O peruano Zambrano, ídolo do Chile

Expulsão do zagueiro abre caminho para o país-sede chegar a sua primeira final desde 87

Jogadores do Chile comemoram a classificação para a final.REUTERS LIVE (AGENCIA_DESCONOCIDA)

O Chile realizou seu sonho de chegar à final da Copa América. Ninguém repara no seu futebol, mas o país está obcecado em ganhar um título. O fim justifica os meios, e ainda mais quando o adversário era o arquirrival Peru. O Clássico do Pacífico disputado na noite de segunda-feira em Santiago não foi grande coisa, e a rivalidade foi mais discreta do que muitos esperavam, apesar das polêmicas habituais, desta vez representadas pela expulsão de Zambrano. Uma tolice do zagueiro manchou a boa declaração de intenções do Peru. A equipe de Gareca se debateu com grandeza, personificada em Guerrero, ao passo que a de Sampaoli aproveitou as circunstâncias favoráveis para resolver o duelo com dois gols de Vargas. A condição de mandante pode ser decisiva para que o Chile se livre de vez da pecha de equipe derrotada, depois de conseguir reunir um bom elenco sob o comando do argentino Sampaoli.

Mais informações

O Peru entrou em campo com um atacante a menos e um zagueiro a mais, Carlos Zambrano, que não durou nem 20 minutos no gramado. Intimidado com a liturgia da partida, e decidido a deixar sua marca no Estádio Nacional, começou o jogo limpando bolas nos dois lados do gramado, cada jogada como se fosse a última e decisiva —primeiro contra Vidal e depois contra Alexis. Levou um cartão amarelo e, aos 15 minutos, saiu da área para colocar os calcanhares nas costas de Aránguiz. O árbitro, farto de adverti-lo reiteradamente, mandou Zambrano para o chuveiro e desmontou o plano de Gareca, que havia decidido enfrentar o Chile com apenas um atacante, circunstância que não impediu Farfán de arrematar na trave de Bravo aos 10 minutos.
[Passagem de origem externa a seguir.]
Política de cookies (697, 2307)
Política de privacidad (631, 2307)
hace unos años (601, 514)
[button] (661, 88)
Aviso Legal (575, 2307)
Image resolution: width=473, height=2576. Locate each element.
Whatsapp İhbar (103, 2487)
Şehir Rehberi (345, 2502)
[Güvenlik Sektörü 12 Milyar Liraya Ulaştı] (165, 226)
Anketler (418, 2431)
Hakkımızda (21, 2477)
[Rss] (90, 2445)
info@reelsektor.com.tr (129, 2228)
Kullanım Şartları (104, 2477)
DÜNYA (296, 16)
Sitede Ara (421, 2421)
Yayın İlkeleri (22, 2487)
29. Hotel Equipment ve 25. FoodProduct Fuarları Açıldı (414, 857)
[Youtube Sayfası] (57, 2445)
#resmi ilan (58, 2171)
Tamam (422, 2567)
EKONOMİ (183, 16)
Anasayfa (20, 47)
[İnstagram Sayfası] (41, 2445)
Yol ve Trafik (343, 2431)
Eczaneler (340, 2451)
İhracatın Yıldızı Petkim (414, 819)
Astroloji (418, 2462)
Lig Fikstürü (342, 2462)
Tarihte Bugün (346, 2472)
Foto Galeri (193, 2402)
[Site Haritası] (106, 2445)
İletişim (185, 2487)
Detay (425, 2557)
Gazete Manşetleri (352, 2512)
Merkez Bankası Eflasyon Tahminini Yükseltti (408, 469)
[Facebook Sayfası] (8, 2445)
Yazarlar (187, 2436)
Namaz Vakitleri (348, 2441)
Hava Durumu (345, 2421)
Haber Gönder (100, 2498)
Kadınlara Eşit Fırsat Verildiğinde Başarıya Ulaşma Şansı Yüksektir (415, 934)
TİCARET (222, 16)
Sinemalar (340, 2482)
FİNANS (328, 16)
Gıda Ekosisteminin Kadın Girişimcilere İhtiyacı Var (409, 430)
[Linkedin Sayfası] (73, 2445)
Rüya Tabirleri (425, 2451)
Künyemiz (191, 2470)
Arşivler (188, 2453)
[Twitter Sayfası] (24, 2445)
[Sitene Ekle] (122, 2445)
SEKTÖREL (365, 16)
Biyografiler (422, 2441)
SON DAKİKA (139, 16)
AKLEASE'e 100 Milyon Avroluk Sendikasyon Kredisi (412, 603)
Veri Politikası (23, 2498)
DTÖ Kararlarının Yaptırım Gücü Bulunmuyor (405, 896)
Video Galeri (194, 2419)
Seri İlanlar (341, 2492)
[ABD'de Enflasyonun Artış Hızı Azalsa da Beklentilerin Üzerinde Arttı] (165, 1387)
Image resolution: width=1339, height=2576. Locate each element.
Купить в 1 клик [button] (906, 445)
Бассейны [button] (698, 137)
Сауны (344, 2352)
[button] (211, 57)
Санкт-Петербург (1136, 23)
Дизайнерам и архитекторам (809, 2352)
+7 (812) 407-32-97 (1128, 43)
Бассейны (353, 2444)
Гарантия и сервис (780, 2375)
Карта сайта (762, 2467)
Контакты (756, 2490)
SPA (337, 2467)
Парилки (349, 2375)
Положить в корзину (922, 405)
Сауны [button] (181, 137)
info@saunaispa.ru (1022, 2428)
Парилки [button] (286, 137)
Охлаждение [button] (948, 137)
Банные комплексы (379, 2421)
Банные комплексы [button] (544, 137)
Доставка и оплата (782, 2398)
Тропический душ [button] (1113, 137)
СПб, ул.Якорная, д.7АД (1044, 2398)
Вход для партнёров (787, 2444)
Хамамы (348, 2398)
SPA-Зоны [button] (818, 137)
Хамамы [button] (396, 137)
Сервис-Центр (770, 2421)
Não há partida sem um lance destacado e punível, digno de ser debatido no dia seguinte pela torcida e pelo comitê disciplinar de uma Copa América que às vezes parece mais talhada para o noticiário policial do que para o esportivo. O inventário de cartões ameaça ser mais importante que o catálogo de gols. O vilão da noite de segunda-feira atende pelo nome de Zambrano, um jogador irresponsável na marcação e nas patadas, merecedor de castigo na América e na Europa. A inferioridade numérica desajustou o bom posicionamento exibido até então pelo Peru. A seleção de Gareca tem bom pé, ocupa o gramado racionalmente, e seus jogadores se posicionam sobre as linhas de fundo como se fossem equilibristas, jogando sobre as cordas-bambas do campo de forma artística e limpa, sempre em busca do arremate terminal de Guerrero.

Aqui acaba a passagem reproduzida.